El "señor" del que hablaba el asistente era el padre biológico de Mariana, José Albarracín.
—¿Qué? —En ese instante, el rostro de don Albarracín se puso pálido—. ¿Ahora por qué fue?
Por la forma en que lo dijo, quedaba claro que no era la primera vez que José Albarracín acababa metido en problemas.
El asistente continuó:
—Dicen que se metió con los Duro.
¿Los Duro?
Don Albarracín frunció el ceño.
—¿Y ahora cómo volvió a enredarse con esa familia?
Ese hijo suyo no perdía oportunidad para meterlo en líos.
Ya pasaba de los cuarenta, pero seguía siendo un desastre, confiado en la reputación de los Albarracín en Capital Nube, y se creía con derecho a todo.
—Escuché que tiene que ver con la nueva esposa de Liam Duro —explicó el asistente.
—¿La nueva esposa? —Don Albarracín volteó a mirarlo, intrigado—. ¿Liam se volvió a casar?
—Sí —asintió el asistente—. Parece que la nueva señora era una vieja conocida del señor, y… bueno, él fue y trató de llevársela, acabó golpeando al patriarca de los Duro…
—¡Maldito irresponsable! —Don Albarracín agarró la taza de la mesa y la lanzó al suelo.
¡Crash!
La taza se rompió en mil pedazos.
Sin perder tiempo, don Albarracín miró al mayordomo.
—¡Llama ahora mismo al jefe Navarro!
—Sí, señor —respondió el mayordomo, tomando el teléfono y marcando al instante.
Enseguida la llamada entró, y el mayordomo le pasó el móvil a don Albarracín.
—Señor, ya está en línea.
Don Albarracín tomó el teléfono, y enseguida forzó una sonrisa.
—Hola, jefe Navarro, ¿cómo está?
Nadie supo qué le dijeron al otro lado, pero la sonrisa de don Albarracín se desvaneció de golpe y colgó el teléfono.
—¿Y qué le dijo el jefe Navarro? —preguntó el mayordomo, preocupado.
Don Albarracín seguía frunciendo el ceño, como si no acabara de procesar lo escuchado. Antes, el jefe Navarro siempre le había hablado con respeto, pero esta vez le soltó una amenaza directa: nadie podría salvar a José Albarracín esta vez.
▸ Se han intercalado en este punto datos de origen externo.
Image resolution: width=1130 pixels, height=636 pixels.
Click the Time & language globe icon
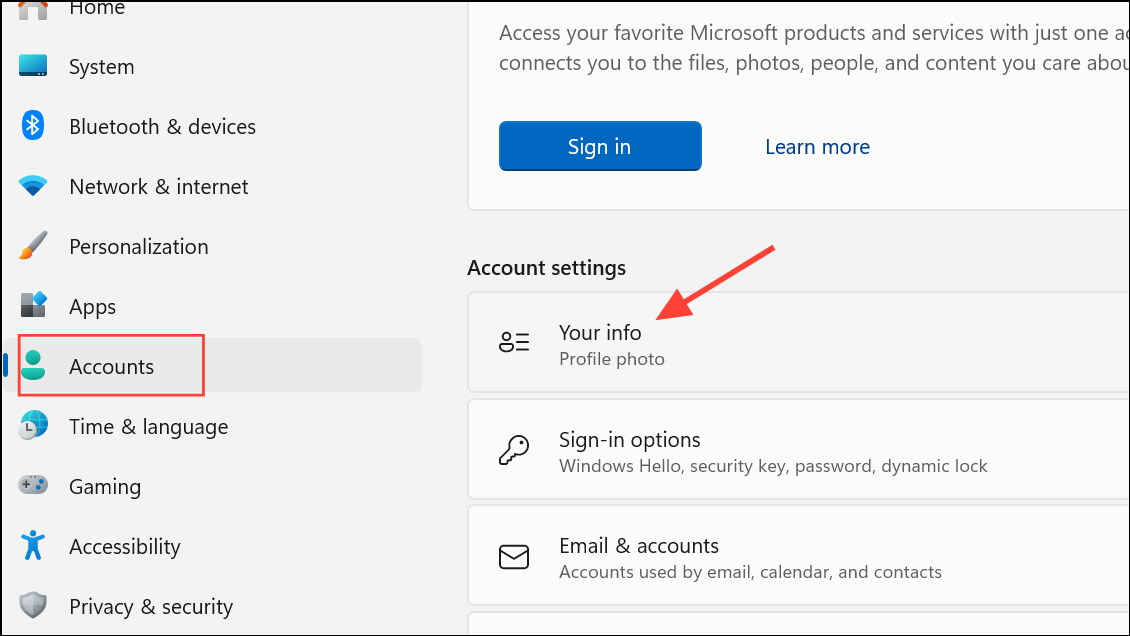pyautogui.click(x=33, y=426)
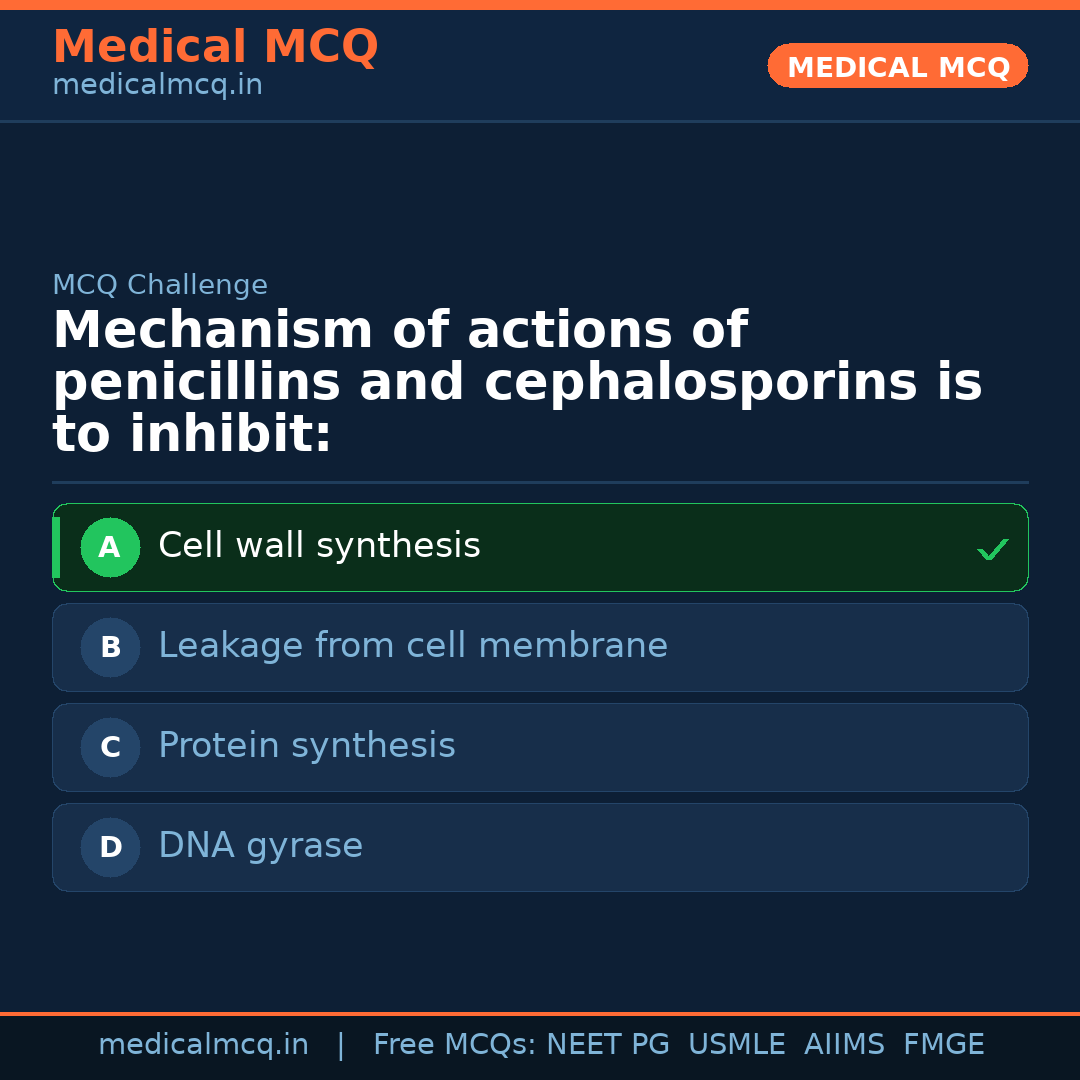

¿Qué demonios estaba pasando?
Don Albarracín se veía cada vez más pálido.
El mayordomo, viendo el estado de su patrón, intuyó que la cosa estaba fea y trató de calmarlo.
Antes, en esas ocasiones, era Vicente quien resolvía todo.
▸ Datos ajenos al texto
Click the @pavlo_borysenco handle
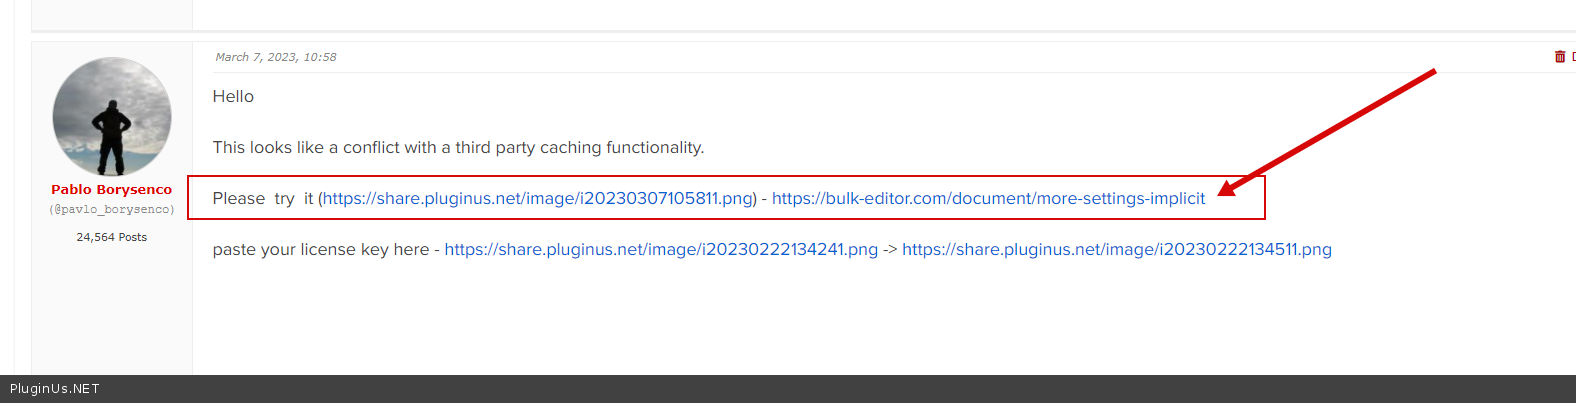The height and width of the screenshot is (403, 1576). (x=112, y=210)
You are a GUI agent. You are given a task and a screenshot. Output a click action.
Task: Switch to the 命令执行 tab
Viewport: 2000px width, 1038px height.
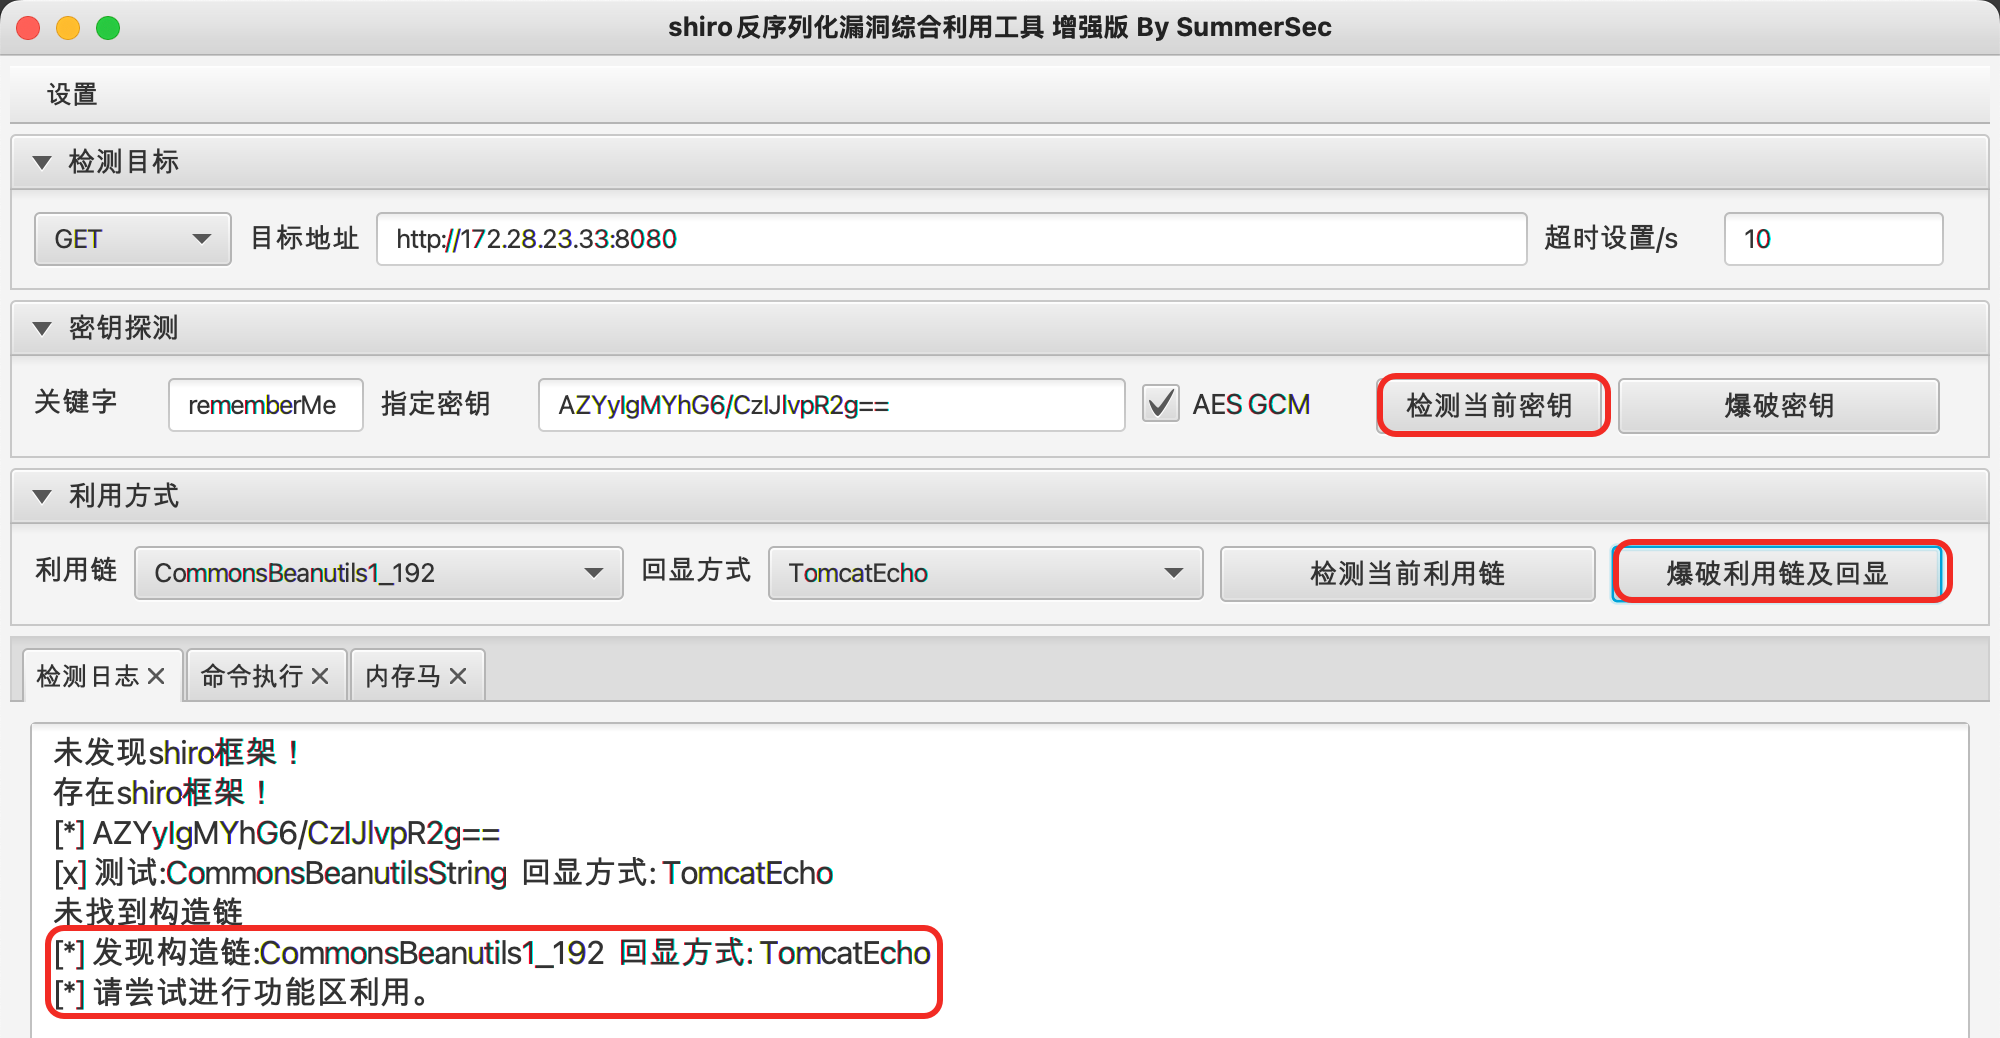(x=252, y=677)
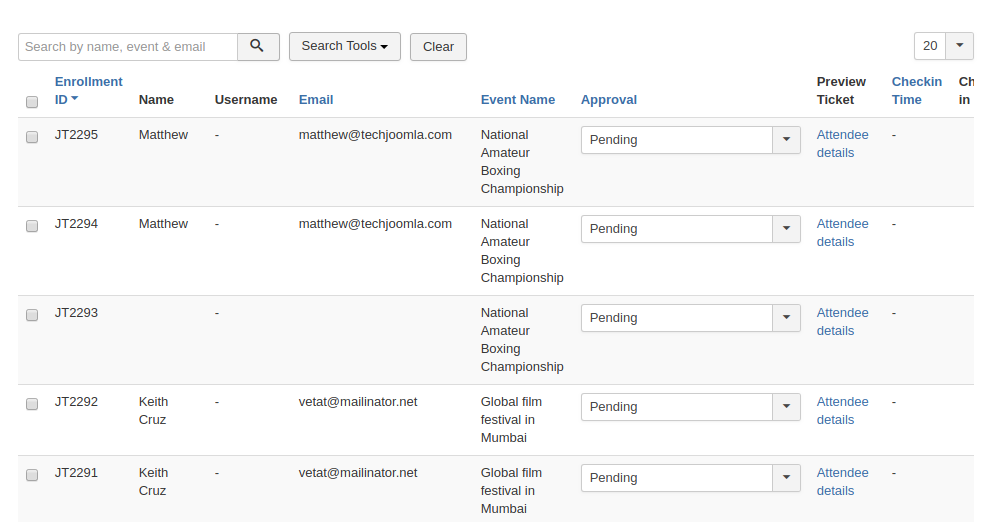Screen dimensions: 989x522
Task: Click the magnifying glass search button
Action: tap(258, 46)
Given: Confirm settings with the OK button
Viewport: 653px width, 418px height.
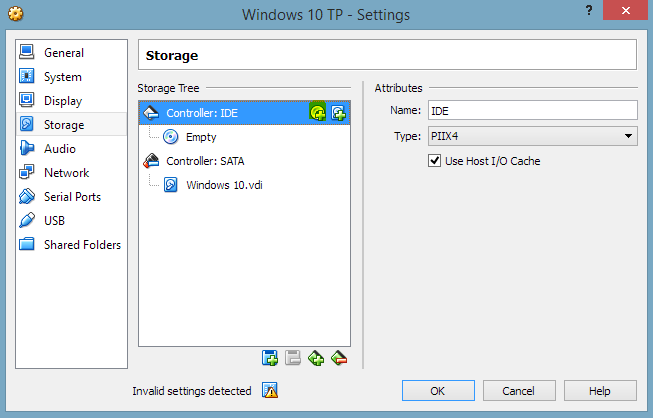Looking at the screenshot, I should (438, 391).
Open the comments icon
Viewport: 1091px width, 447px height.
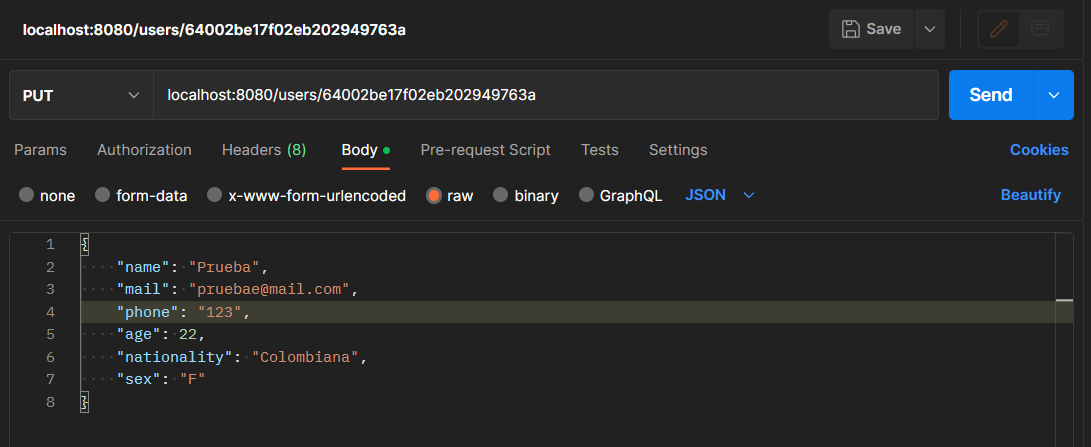click(x=1040, y=29)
¿Pero ahora? ¿Vicente todavía querría ayudarles?
—Abuelo, no se preocupe. Yo sé lo que tengo que hacer —le dijo Mariana a don Albarracín.
Don Albarracín la miró y asintió.
—Ya hice correr la voz. Si vas a actuar, hazlo bien. Nada de medias tintas.
—Lo tengo claro —respondió Mariana.
Esta vez no pensaba desaprovechar la oportunidad.
—Cuando todo esté arreglado, vuelve a Capital Nube con Vicente —agregó don Albarracín.
Él tenía el presentimiento de que solo Vicente podría sacar adelante este lío.
—De acuerdo —dijo Mariana, aunque llevaba tanto tiempo sin comer que estaba pálida, a punto de desmayarse.
Tras dejar todas las instrucciones, don Albarracín partió rumbo a Capital Nube.
Poco después, la noticia de que Mariana estaba en huelga de hambre llegó a oídos de Vicente.
—Jefe, ¿qué quiere que hagamos? —preguntó el asistente.
—¿Que no se quiere morir? Pues facilítenle el camino —respondió Vicente, con frialdad.